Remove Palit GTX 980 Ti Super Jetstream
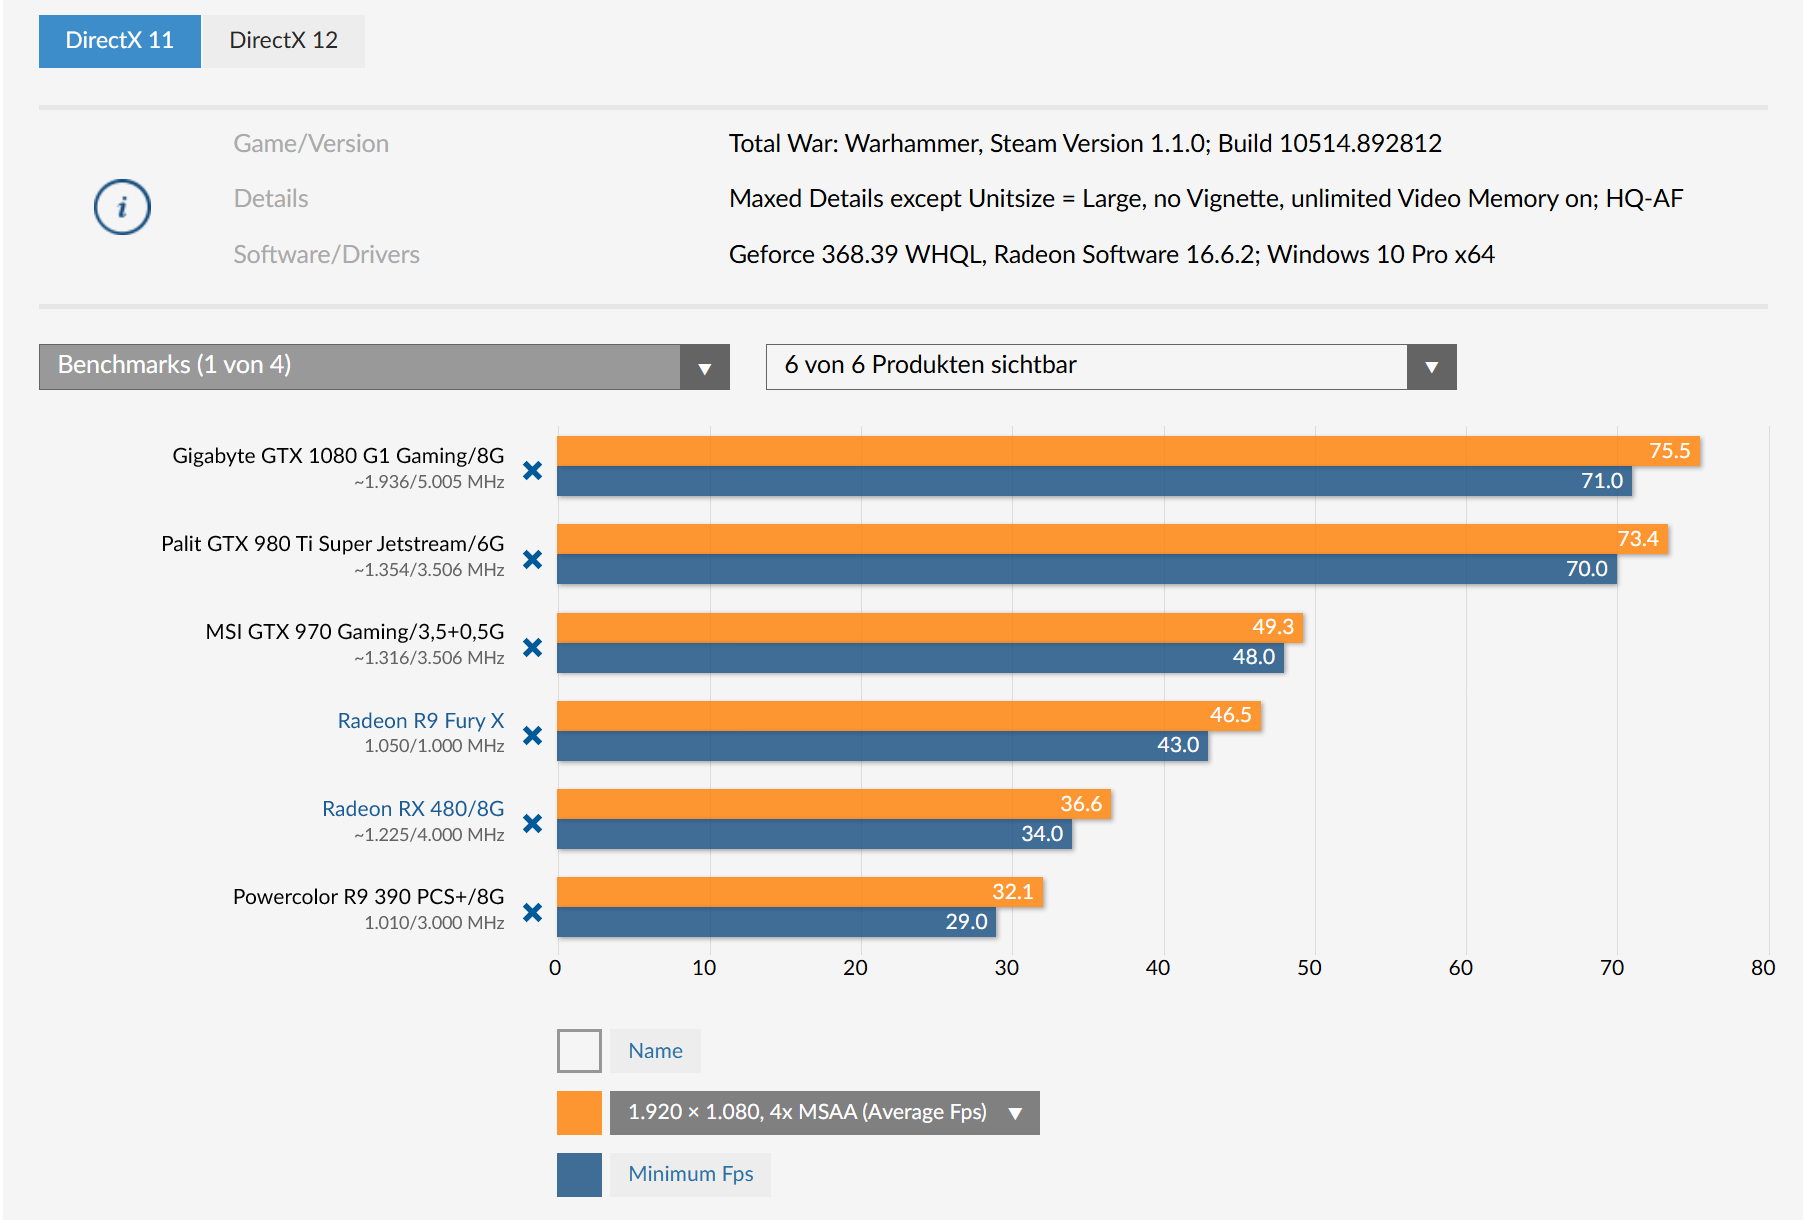 tap(532, 559)
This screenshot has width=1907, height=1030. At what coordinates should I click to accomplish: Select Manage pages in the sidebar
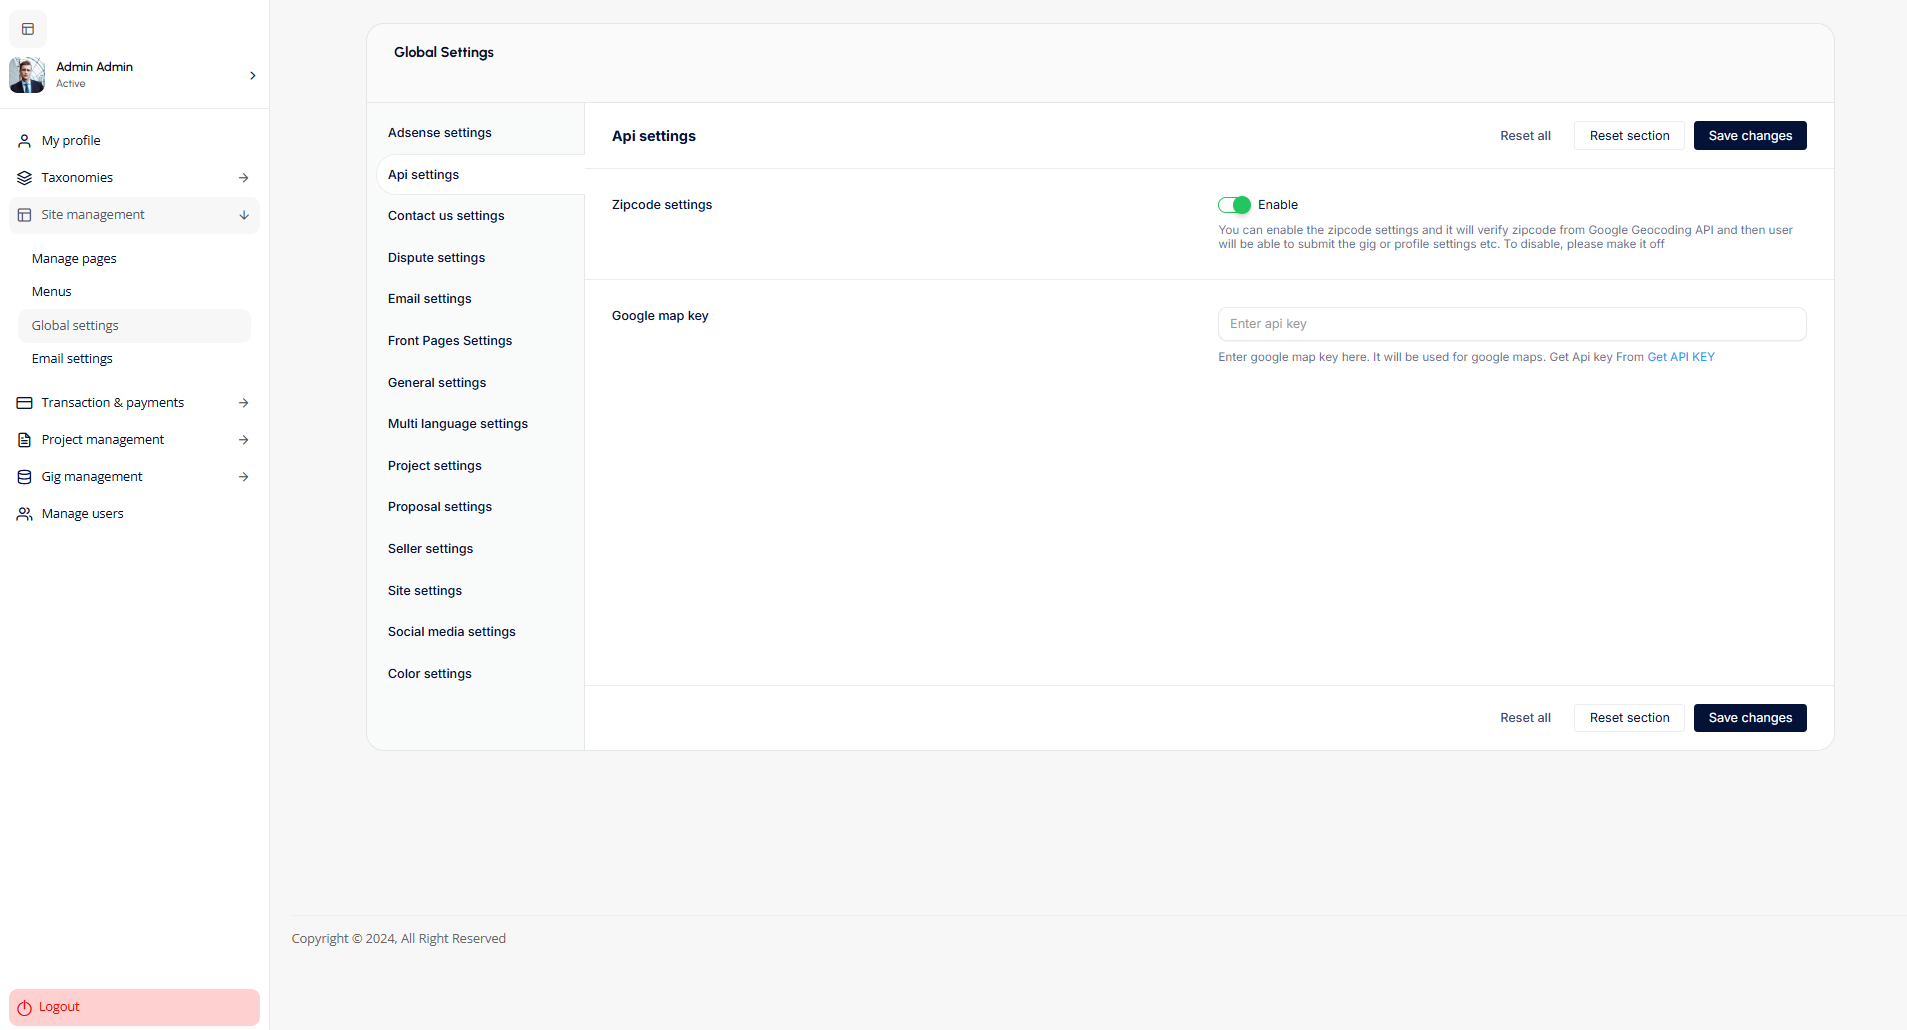coord(74,259)
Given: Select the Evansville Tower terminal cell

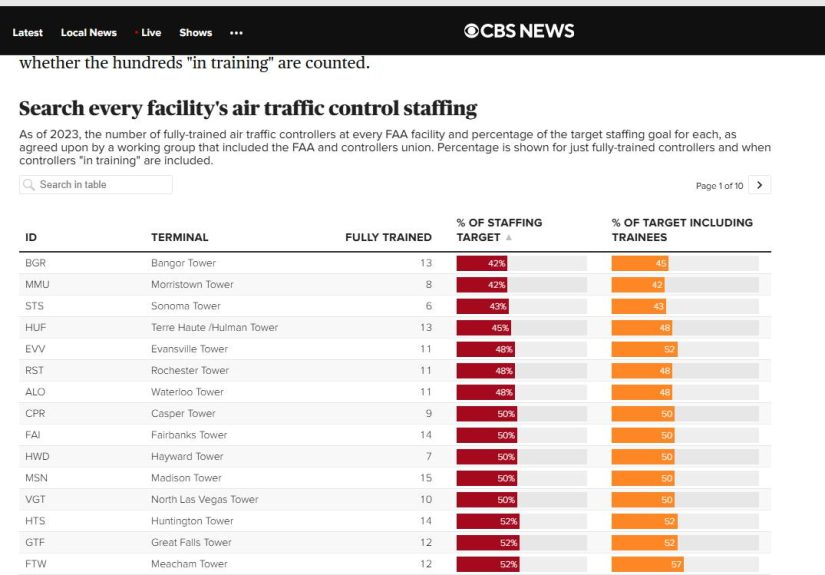Looking at the screenshot, I should [x=189, y=349].
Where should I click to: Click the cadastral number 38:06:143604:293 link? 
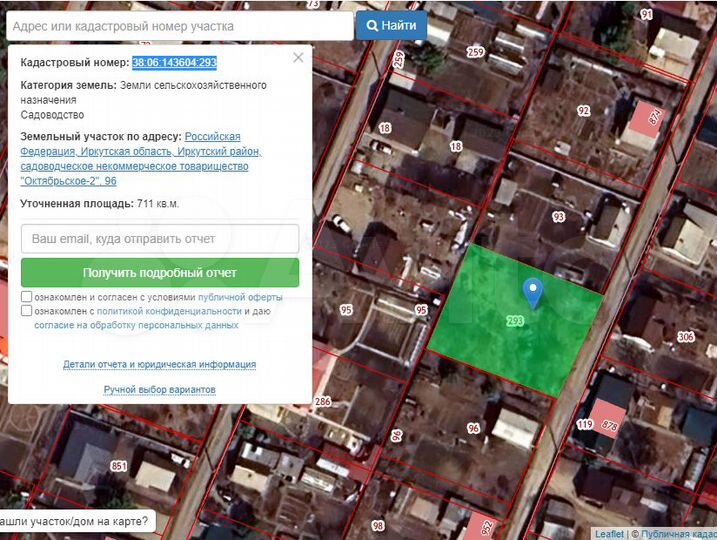point(175,62)
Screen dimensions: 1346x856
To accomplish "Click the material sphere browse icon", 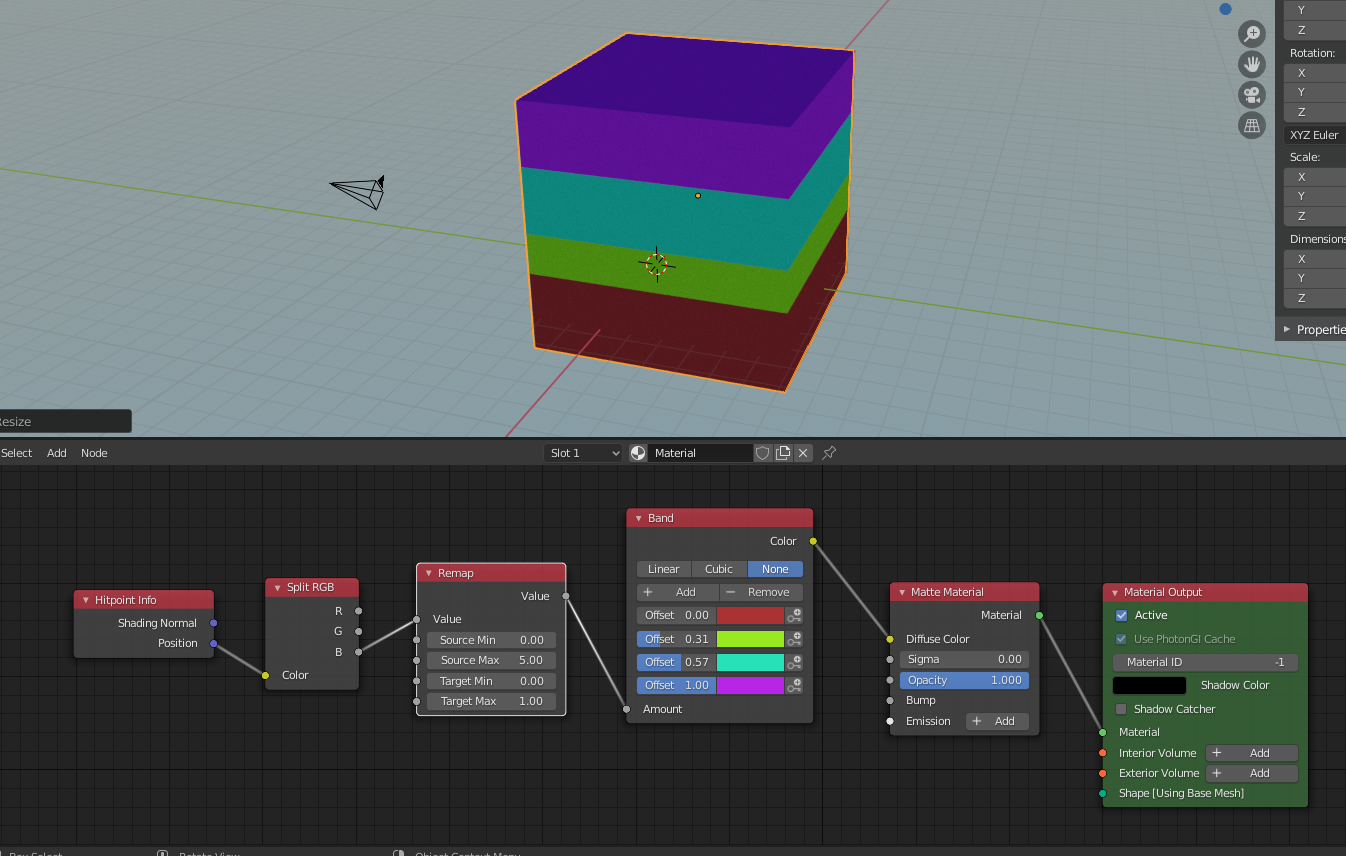I will 638,453.
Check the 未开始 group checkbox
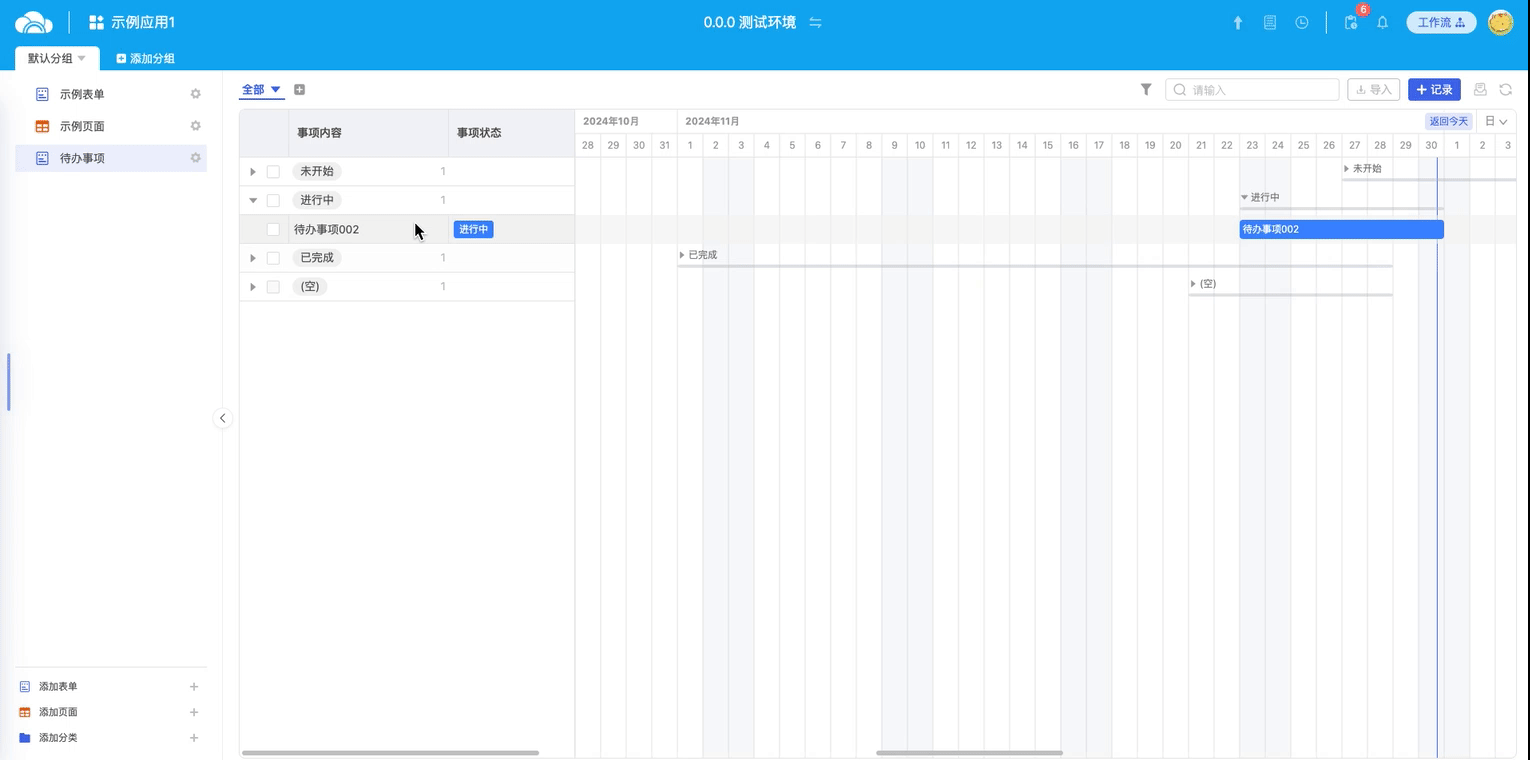The width and height of the screenshot is (1530, 760). point(273,172)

##############################

### WRITTEN EXERCISE
Can you express the listing as a numbered list, from its first line through the line that contains "Looking at the", with blank lines dropped and the pictures left out?

### FINAL RESULT
1. Remove Palit GTX 980 Ti Super Jetstream
2.  tap(532, 559)
3. This screenshot has width=1907, height=1030. At what coordinates should I click to accomplish: Select Manage pages in the sidebar
4. coord(74,259)
5. Given: Select the Evansville Tower terminal cell
6. Looking at the screenshot, I should [x=189, y=349].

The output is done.